John Eugene Osborne (June 19, 1858 – April 24, 1943) was an American physician, farmer, banker, and politician who served as the 3rd governor of Wyoming and United States representative as a member of the Democratic Party.

Early life

John Eugene Osborne was born on June 19, 1858, although his passport stated that he was born on June 19, 1860, in Westport, New York to John C. Osborne and Mary E. Rail. In 1874 Osborne moved to Burlington, Vermont where he worked at a drug store and studied medicine at the University of Vermont College of Medicine where he graduated in 1880. Later that year he moved to Rawlins in the Wyoming Territory where he established a drug store. In 1881 he was hired as an assistant surgeon by the Union Pacific Railroad.

Big Nose George Parrott

Following the botched hanging and subsequent execution of George Parrott, also known as Big Nose George, in 1881,

Lillian Heath was 16 when she received the skull cap of Big Nose George, and went on to become the first female physician in  Wyoming.

Career

Early politics

In 1883, Osborne was elected to Wyoming's House of the Territorial Assembly, but resigned in 1885, when he left the Territory for a brief period. In 1888, he was appointed chairman of the Penitentiary Building Commission and also elected mayor of Rawlins. During the 1880s, Osborne was a physician and chemist in Rawlins, and operated a farm, at one point being the largest individual sheep owner in Wyoming. After the lynching of Big Nose George Parrott, Osborne helped conduct the autopsy, and had Parrot's skin tanned and made into a pair of shoes he later allegedly wore at his inauguration as governor.

Governor and House

Osborne was an alternate delegate to the Democratic National Convention in 1892. In July 1892, Osborne was given the Democratic nomination for governor at the state convention on the 37th ballot although he had removed his name from consideration before being convinced to put it back up. In the general election he defeated Edward Ivinson with 9,290 votes to 7,509 votes.

On January 2, 1893, Osborne was inaugurated, wearing the shoes he had made from Big Nose George's skin, although he had attempted to take office earlier on December 2, 1892, which was ruled as invalid and premature by the Wyoming Supreme Court on January 17. He was unable to attend Grover Cleveland's presidential inauguration as he was afraid that Secretary of State Amos W. Barber would appoint a Republican during the time that he would server as acting governor in Osborne's absence. During his tenure he fought with the state legislature which was divided with 22 Republicans, 21 Democrats, and 5 Populists. He completed his term on January 7, 1895, having declined renomination.

From March 4, 1897 until March 3, 1899, he served in the 55th United States Congress as the U.S. representative from Wyoming, but again declined renomination when his term expired.

Later life

Osborne was a free silver supporter and during the 1896, 1900, and 1908 presidential elections he supported William Jennings Bryan. In 1896 he served as chairman of the Wyoming delegation to the Democratic National Convention, in 1898 he served as vice chairman of the Democratic National Committee, was made a member of the national committee in 1900, and served as the vice chairman of the finance committee in 1908. During the 1904 presidential election Bryan suggested that somebody like Osborne from the western United States should run for the Democratic nomination, but Osborne chose not to run.

PROVIDED DATA
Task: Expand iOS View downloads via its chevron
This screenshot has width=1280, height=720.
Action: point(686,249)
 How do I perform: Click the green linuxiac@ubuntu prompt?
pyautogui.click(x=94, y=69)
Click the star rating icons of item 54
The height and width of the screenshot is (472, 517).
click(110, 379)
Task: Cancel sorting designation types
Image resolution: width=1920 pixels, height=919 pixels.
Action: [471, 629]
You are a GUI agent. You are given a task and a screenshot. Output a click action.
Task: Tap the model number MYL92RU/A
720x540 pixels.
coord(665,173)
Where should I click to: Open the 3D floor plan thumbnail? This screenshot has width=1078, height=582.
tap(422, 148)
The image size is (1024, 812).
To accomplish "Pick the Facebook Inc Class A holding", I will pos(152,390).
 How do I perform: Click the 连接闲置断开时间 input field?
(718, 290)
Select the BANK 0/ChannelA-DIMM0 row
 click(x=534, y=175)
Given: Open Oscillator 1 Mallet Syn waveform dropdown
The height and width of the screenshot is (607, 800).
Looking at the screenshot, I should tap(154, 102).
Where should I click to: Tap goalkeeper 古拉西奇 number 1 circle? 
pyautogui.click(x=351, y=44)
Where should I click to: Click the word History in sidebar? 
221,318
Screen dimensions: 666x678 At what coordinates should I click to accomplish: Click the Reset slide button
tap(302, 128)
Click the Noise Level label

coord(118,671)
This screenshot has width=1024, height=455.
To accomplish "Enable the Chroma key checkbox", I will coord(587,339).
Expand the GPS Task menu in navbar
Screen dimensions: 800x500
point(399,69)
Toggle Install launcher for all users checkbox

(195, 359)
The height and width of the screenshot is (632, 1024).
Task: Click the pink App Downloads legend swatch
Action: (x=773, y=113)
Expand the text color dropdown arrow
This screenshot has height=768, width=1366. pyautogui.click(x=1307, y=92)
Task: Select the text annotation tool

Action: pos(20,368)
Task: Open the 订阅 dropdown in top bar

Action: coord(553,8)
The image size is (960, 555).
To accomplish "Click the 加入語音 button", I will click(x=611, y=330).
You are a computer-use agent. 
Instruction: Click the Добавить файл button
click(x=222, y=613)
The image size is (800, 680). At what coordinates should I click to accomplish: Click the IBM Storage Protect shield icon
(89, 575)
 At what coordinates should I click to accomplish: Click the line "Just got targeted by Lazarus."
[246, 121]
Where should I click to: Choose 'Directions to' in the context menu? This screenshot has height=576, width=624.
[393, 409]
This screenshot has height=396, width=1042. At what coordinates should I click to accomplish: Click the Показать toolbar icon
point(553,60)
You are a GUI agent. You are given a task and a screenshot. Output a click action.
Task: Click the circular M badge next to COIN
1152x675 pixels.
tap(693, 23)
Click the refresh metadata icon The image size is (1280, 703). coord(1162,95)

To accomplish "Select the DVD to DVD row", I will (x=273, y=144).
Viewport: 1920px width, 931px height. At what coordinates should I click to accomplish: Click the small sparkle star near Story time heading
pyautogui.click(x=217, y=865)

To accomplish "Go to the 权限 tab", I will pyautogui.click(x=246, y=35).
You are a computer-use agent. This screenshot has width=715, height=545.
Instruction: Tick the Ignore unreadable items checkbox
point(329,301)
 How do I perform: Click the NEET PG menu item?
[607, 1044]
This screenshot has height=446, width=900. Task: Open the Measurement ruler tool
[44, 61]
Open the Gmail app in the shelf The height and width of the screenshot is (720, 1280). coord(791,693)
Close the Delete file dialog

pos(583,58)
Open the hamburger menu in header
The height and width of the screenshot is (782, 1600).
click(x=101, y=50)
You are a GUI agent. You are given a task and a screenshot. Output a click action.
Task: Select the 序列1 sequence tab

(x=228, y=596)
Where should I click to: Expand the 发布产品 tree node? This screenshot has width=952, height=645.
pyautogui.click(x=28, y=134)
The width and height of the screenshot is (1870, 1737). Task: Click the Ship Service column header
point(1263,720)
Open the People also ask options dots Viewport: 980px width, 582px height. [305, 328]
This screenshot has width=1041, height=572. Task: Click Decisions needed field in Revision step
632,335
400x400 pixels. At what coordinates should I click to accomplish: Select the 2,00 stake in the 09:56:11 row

PROBLEMS TO WORK ON
(1) In the biography of John Eugene Osborne, whom did Osborne defeat in the 1892 general election for governor?
(2) Continue the biography of John Eugene Osborne from its last sentence.
The entries aren't needed here.

EXPECTED RESPONSES
(1) Edward Ivinson

(2)
On April 28, 1903, Governor DeForest Richards died in office shortly after winning reelection in 1902 resulting in a special election. Osborne won the Democratic nomination by acclamation, but was defeated in a landslide in the special election by Bryant Butler Brooks.

On November 2, 1907, he married Selina Smith of Princeton, Kentucky after they met on the island of Madeira when Jean Curtis Smith was on a round-the-world trip with her sister and brother-in-law. According to an account in the Passenger-Inquirer of Owensboro, Kentucky, "they were engaged to be married when they landed on American soil two months later." Their honeymoon was interrupted "when his efforts to secure the 1908 Democratic National Convention for the West met with success and they were obliged to hurry to [Denver," where it was to be held. Mrs. Osborne was known as the "official hostess" for the convention.

In 1910, he served as chairman of the Wyoming Democratic Party. Osborne was appointed Assistant Secretary of State by President Woodrow Wilson and served in his administration from  April 21, 1913 until December 14, 1915. He was also chairman of the board of the Rawlins National Bank, and engaged in stock raising. In 1913, he suggested that the remains of Christopher Columbus should be placed on a battleship and travel through the Panama Canal as a part of its opening ceremony. During the 1936 presidential election he was selected as one of the three Democratic presidential electors for Wyoming and vote for Franklin D. Roosevelt and John Nance Garner when the electoral college convened.

Osborne was a Freemason and a member of the York Rite. On March 2, 1942, his wife died in Louisville, Kentucky. On April 24, 1943, Osborne died in Rawlins, Wyoming at age 84 after suffering a heart attack earlier in the week. He was interred at the Smith family plot at Cedar Hill Cemetery in Princeton, Kentucky.

Electoral history

References

External links
John E. Osborne (D), Wyoming state archives
The Hanging of Dutch Charley and Big Nose George, the election of John E. Osborne, Wyoming Tales and Trails
"An Outlaw's Skin Was Made Into Shoes — Should they be on display?", by Eric Grundhauser, Atlas Obscura, December 19, 2017. Retrieved May 9, 2018.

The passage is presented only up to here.